The friendship grew between the two, they had similar creeds and raising. They did well together, enjoyed each others company greatly. It has never been disclosed all they talked about -- I suppose her adorer couldn't remember himself all the things they talked about.

When summer vacation time came she went with her Mom to visit relatives way out in the country and didn't appear until school started. So this lonesome little guy did the next best thing, a secondary activity when they were in school together. It became a primary activity when she was gone, he would read a mountain of books. The librarian knew him by sight and by full name, always giving him a kind word. His summer of reading and daydreaming of her slowly drug on to school starting.

About fifth grade, his concept of the word love was a good understanding of the dictionary definition, and all he had read about knights and lady loves and other examples of love, marriage and children in the future.

He tentatively approached the subject with her and in a tender and gentle manner she would change the subject. He was frustrated, but even then kept his cool as they said a few years ago and didn't push it. They continued to walk home together as companions on an equal footing until one day at the start of the school day before class she approached him and with misery on her face and sadness in her voice told him that they couldn't be together on the way home in the afternoon nor could they even talk to each other on the playground. She told him that was the way it had to be, with no chance for it to change. She also changed the subject adroitly when he tried to find out why this unspeakable thing had to be.

So he worshipped her from afar, his eyes and heart were with her from then on. In about the eighth grade he became acquainted with a friend of the younger brother and in the course of the friendship found out why he could not keep her company.
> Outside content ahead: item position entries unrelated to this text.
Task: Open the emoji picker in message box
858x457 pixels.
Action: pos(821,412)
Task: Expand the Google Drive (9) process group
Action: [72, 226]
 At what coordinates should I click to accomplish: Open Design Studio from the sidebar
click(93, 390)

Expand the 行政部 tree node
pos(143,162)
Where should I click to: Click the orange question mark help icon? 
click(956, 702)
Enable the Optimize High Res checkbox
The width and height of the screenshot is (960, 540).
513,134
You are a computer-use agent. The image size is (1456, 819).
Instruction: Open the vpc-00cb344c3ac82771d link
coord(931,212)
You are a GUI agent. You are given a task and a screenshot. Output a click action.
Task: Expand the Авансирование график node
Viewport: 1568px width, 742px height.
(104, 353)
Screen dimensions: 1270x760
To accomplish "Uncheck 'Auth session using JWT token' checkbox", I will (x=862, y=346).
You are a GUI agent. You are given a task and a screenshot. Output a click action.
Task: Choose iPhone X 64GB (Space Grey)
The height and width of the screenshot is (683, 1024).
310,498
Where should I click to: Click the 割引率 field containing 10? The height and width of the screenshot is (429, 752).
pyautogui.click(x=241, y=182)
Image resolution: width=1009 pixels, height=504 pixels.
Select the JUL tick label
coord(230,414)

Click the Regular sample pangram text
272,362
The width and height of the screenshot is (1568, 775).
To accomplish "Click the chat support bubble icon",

Her brothers in a fit of overprotection and paranoia had told her that they would do him grevious harm if he was seen around her anymore.

It could have been family loyalty that prevented her from telling why they couldn't be together any more. Too late the true reason came to light for him and cracked if not broke his heart. She had become the girl friend of another boy and therefore was Untouchable. His worship of her continued until he met the girl he would later marry and she faded gradually into the background and was forgotten. He feels that he began to learn what love was from that beginning. Recently, in a major cleanup and sorting, his old class picture from the fifth grade came to light, he took it in his hand and gazed upon it, still shining through from all those years her beauty struck him yet and caused a tear and a wonder of what might have been.

Although my love for Heather is unshaken and always will be, I felt secure enough -- rightly so, to show and tell her about my first love.